DATA TO EXAMINE.
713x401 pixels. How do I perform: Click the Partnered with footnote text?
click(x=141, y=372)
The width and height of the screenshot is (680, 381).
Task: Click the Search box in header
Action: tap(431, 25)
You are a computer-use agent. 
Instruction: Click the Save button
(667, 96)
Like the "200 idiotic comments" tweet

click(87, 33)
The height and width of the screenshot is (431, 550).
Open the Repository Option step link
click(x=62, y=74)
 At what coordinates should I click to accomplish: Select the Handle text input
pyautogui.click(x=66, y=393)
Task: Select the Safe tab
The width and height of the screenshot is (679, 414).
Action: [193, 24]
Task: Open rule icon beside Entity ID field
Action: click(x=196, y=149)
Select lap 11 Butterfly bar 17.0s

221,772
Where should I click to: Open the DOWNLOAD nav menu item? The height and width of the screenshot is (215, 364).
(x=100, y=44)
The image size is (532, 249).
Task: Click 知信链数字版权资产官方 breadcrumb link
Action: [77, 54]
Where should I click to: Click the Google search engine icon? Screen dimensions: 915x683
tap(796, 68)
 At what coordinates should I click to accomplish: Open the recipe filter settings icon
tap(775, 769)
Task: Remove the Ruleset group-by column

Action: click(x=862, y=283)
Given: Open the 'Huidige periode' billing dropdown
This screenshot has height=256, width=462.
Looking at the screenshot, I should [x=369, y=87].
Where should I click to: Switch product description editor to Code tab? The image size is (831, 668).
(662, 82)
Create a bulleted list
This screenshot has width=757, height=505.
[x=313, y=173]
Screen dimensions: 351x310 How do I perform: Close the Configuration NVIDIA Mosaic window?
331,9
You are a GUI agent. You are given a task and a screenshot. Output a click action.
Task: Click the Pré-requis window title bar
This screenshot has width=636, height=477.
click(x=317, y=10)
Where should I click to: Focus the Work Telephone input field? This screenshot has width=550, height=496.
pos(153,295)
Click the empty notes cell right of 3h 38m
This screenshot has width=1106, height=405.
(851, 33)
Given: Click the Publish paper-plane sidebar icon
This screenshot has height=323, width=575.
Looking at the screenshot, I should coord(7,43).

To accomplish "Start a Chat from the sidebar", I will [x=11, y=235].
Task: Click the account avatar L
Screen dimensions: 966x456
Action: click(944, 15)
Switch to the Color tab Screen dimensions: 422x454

EXERCISE. Find the word "agent" in the entries and show each line where it is found.

COMPLETED TASK.
You are a computer-use agent. 
You are a GUI agent. You are given a task and a screenshot. Output a click action.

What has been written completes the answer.